BEGIN DOCUMENT SECTION

Lithium-ion: (beyond NEET syllabus but noteworthy) highest energy density among common rechargeable batteries; used in smartphones and EVs.

Hydrogen-oxygen fuel cell: not a battery (does not store energy) but converts continuously supplied $H_{2}$ and $O_{2}$ to electricity. Only by-product is water. ~70% efficient vs. ~40% for combustion engines. Used in space shuttles (provided both electricity and drinking water from water by-product), forklifts, buses, and experimental vehicles.

Corrosion in Engineering

Corrosion costs global economies billions annually. Critical prevention methods:

• Galvanization: hot-dip zinc coating on iron. Zn (E° = −0.76 V) acts as sacrificial anode even when coating is scratched.
• Sacrificial anode / cathodic protection: Mg blocks buried adjacent to iron pipelines — Mg (E° = −2.37 V) oxidizes preferentially, protecting Fe.
• Stainless steel (Fe + 10-18% Cr): Cr forms passive $Cr_{2}O_{3}$ layer.
• Painting and polymer coatings: physical barrier preventing moisture and $O_{2}$ access.
• Alloying with noble metals (Pt, Pd): impractical for bulk iron but used in specialized applications.

END DOCUMENT SECTION
BEGIN MATERIAL SHOWN

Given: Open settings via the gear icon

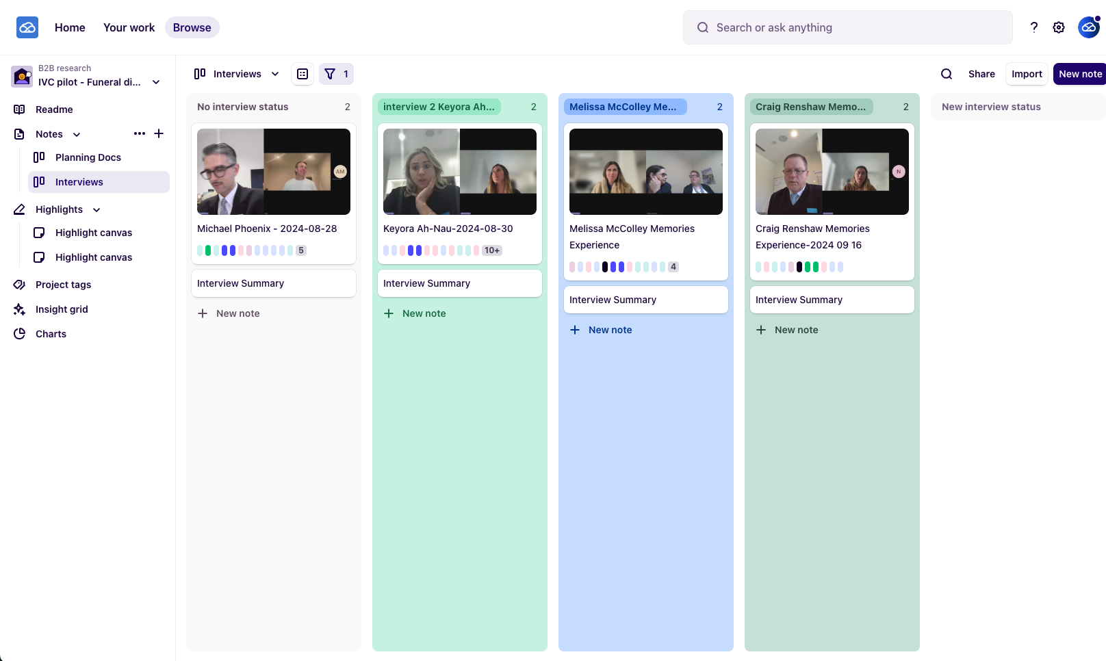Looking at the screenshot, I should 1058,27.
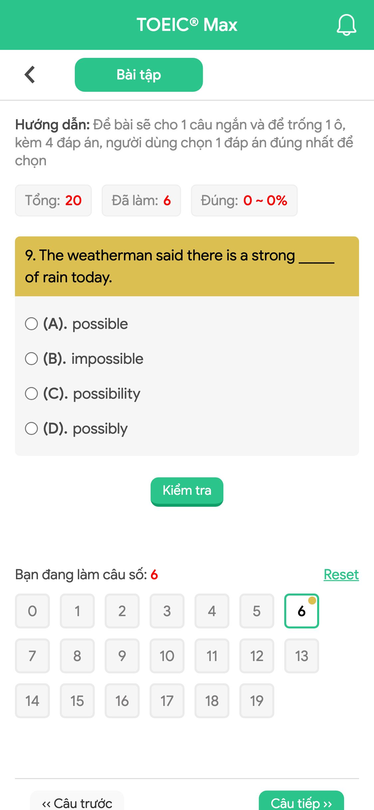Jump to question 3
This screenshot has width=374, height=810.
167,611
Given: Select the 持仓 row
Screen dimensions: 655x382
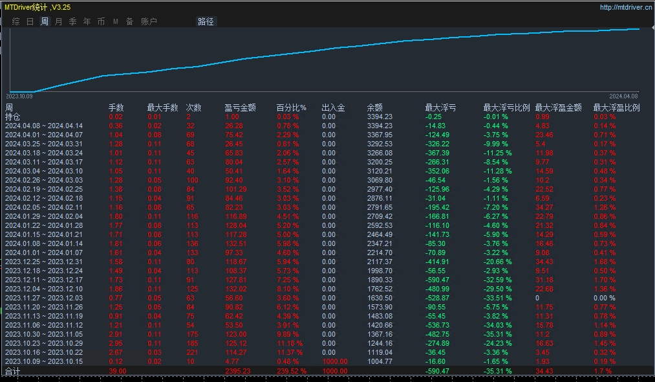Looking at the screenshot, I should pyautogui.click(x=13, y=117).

END MATERIAL SHOWN

DIRECTIVES >>
1. Transcribe the part of the passage on batteries and corrosion that begins with the words containing "Hydrogen-oxygen fuel cell: not" and ends with "preferentially, protecting Fe.".
2. Rewrite the whole listing with "gear icon" changed to "cog icon" and everything else left as it is, omitting the pictures.
The passage on batteries and corrosion has no connection to the listing.

TASK-BY-TASK ANSWERS >>
1.
Hydrogen-oxygen fuel cell: not a battery (does not store energy) but converts continuously supplied $H_{2}$ and $O_{2}$ to electricity. Only by-product is water. ~70% efficient vs. ~40% for combustion engines. Used in space shuttles (provided both electricity and drinking water from water by-product), forklifts, buses, and experimental vehicles.

Corrosion in Engineering

Corrosion costs global economies billions annually. Critical prevention methods:

• Galvanization: hot-dip zinc coating on iron. Zn (E° = −0.76 V) acts as sacrificial anode even when coating is scratched.
• Sacrificial anode / cathodic protection: Mg blocks buried adjacent to iron pipelines — Mg (E° = −2.37 V) oxidizes preferentially, protecting Fe.

2.
Given: Open settings via the cog icon

Looking at the screenshot, I should 1058,27.
Jump to question 3
This screenshot has width=374, height=810.
167,611
Given: Select the 持仓 row
Screen dimensions: 655x382
Looking at the screenshot, I should pyautogui.click(x=13, y=117).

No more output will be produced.